July 15, 2011

New Strategy Against Cyberspace Attacks Unveiled

On Thursday, the Pentagon unveiled a new strategy for defending critical networks against growing threats in cyberspace.

According to a press release regarding the new strategy, over 60,000 new malicious software programs or variations are identified every day threatening security, the economy and U.S. citizens.

"In the 21st Century, bits and bytes can be as threatening as bullets and bombs," Deputy Defense Secretary William Lynn said in a speech accompanying the release of the cyberspace strategy document.

"Keystrokes originating in one country can impact the other side of the globe in the blink of an eye."

The "Department of Defense Strategy for Operating in Cyberspace" calls for the Pentagon to treat the Internet the same as it does land, air, sea and space.

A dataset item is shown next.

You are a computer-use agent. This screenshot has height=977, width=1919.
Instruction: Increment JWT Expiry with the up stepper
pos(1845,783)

"Treating cyberspace as a domain means that the military needs to operate and defend its networks, and to organize, train and equip is forces to perform cyber missions," Lynn said at the National Defense University.

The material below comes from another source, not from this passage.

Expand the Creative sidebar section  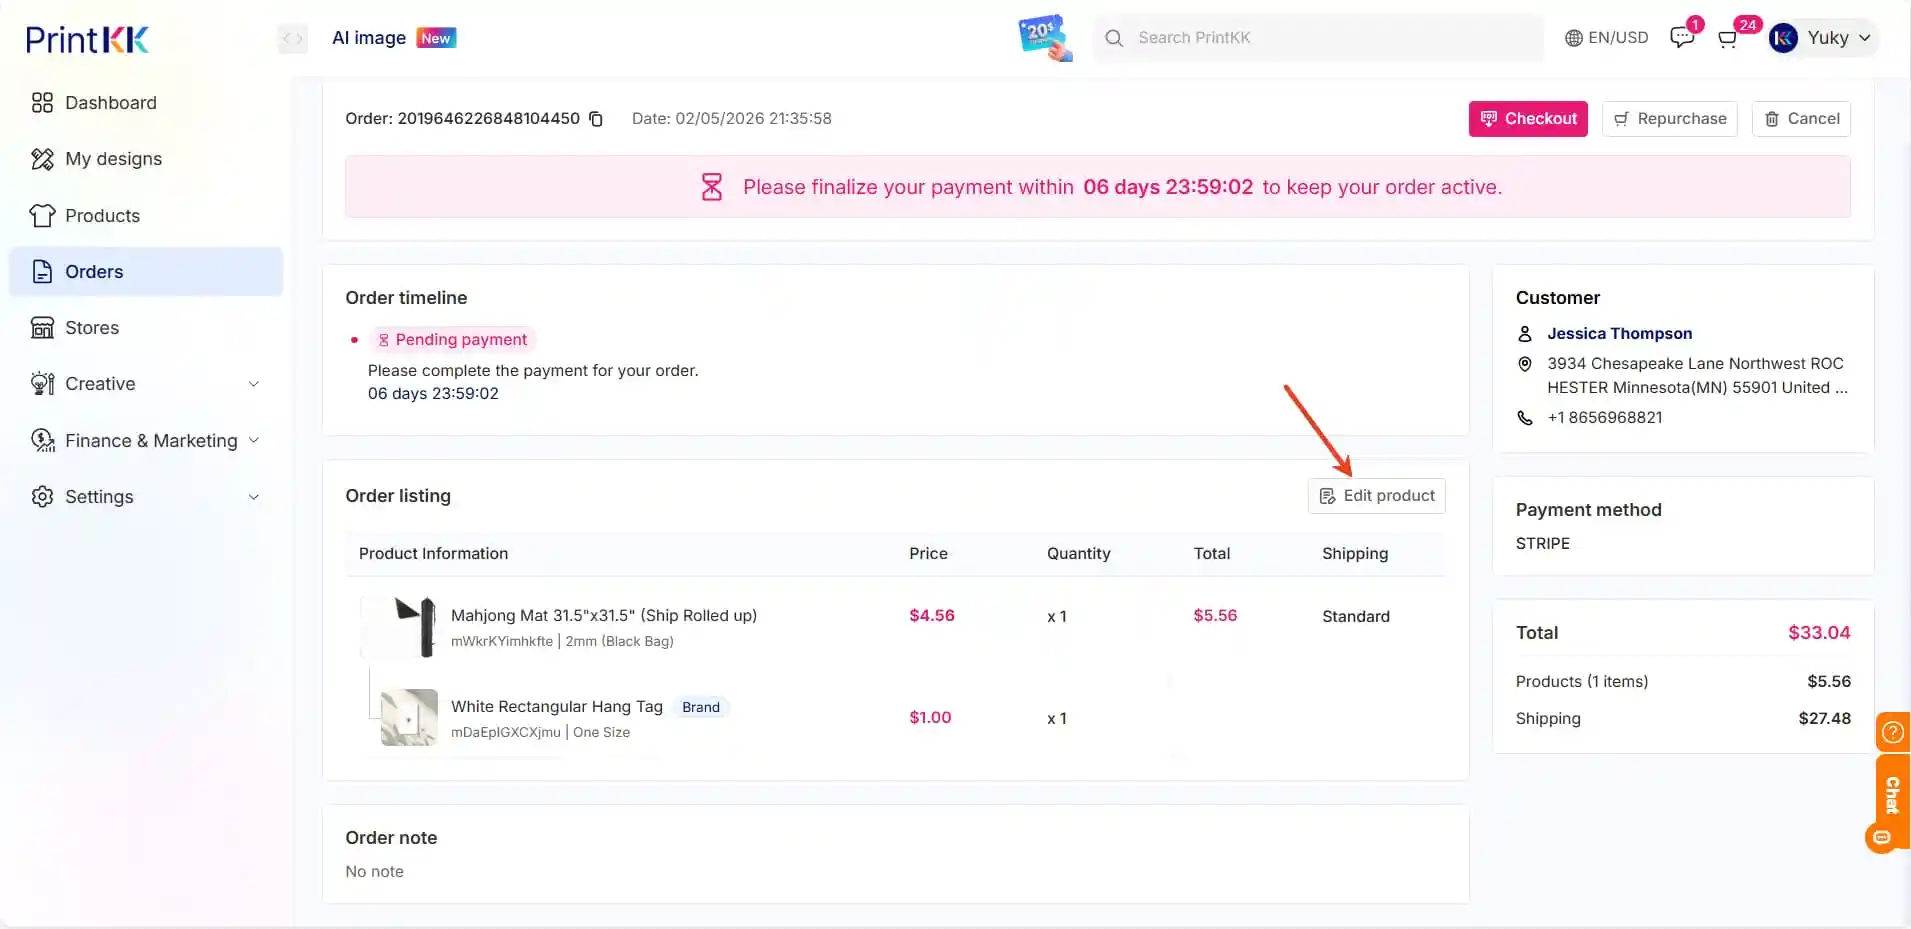coord(254,383)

He said the motivation behind the new strategy is defensive and "it should come as no surprise that the United States is prepared to defend itself."

"Just as our military organizes to defend against hostile acts from land, air and sea, we must also be prepared to respond to hostile acts in cyberspace," Lynn said.

"Accordingly, the United States reserves the right, under the laws of armed conflict, to respond to serious cyber attacks with a proportional and justified military response at the time and place of our choosing," he said.
Defense Secretary Leon Panetta said in a statement that it is "critical" that the U.S. "strengthen our cyber capabilities to address the cyber threats we're facing.

"I view this as an area in which we're going to confront increasing threats in the future and think we have to be better prepared to deal with the growing cyber challenges that will face the nation," Panetta said.

He said information technology has become so important to U.S. military that it "virtually guarantees that future adversaries will target our dependence on it.

"Our assessment is that cyber attacks will be a significant component of any future conflict, whether it involves major nations, rogue states, or terrorist groups," he said.